FEMA employees who warned that Trump's reckless cuts put lives at risk have been suspended or fired.
This is happening while extreme heat, wildfires, hurricanes, and floods are already devastating communities.
And the administration's response? Punish the people trying to protect us.
This is what happens when ideology and politics come before science and safety. Families will be left stranded. Communities will face longer, harder recoveries. And those with the fewest resources will suffer the most.
Over the past two decades, FEMA built stronger internal guidance and a more professionalized workforce. Operations grew more effective, staff were better trained, and the agency had made real progress in protecting communities from disasters. That progress changed abruptly in January.
Just days after Trump's inauguration, he suggested to a crowd recovering from Hurricane Helene that FEMA should not be improved but eliminated entirely. Since then, the administration has been re-creating many past vulnerabilities that had been resolved. Staffing is a major concern. Current FEMA Director David Richardson has zero emergency management experience. When deadly flooding struck communities along the Guadalupe River in Texas, it took him over a week to appear on the ground, a delay experts have called incomprehensible.

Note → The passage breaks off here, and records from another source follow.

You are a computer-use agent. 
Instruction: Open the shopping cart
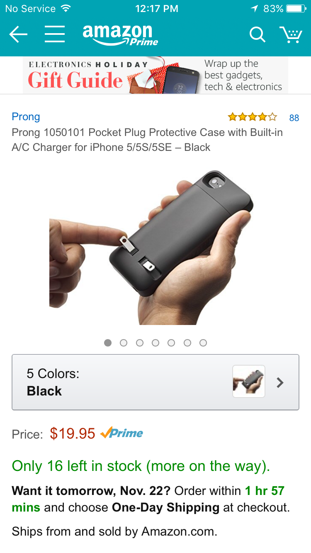(290, 34)
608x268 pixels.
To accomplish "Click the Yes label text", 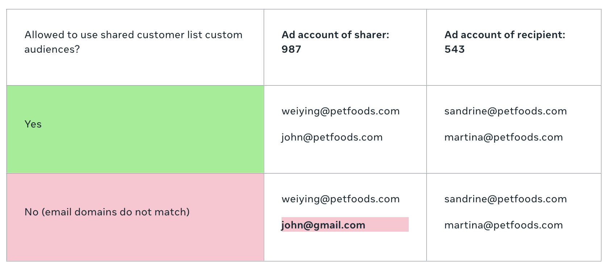I will (33, 124).
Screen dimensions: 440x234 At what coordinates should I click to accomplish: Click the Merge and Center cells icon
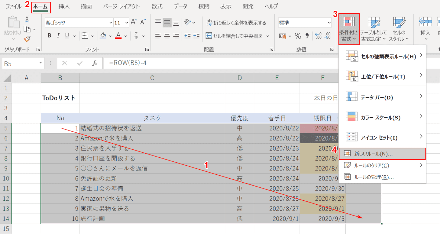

This is not just mismanagement. Trump's attack on FEMA is part of a broader campaign to dismantle climate protections, from rolling back the Endangerment Finding to halting clean energy projects. He is not just failing to meet the crisis: He and Congress are making it worse.
The Sierra Club is fighting back in the courts, in Congress, and in communities across the country. We are demanding accountability, pushing for policies that protect people on the frontlines of extreme weather, and accelerating the shift to clean energy that can prevent future disasters.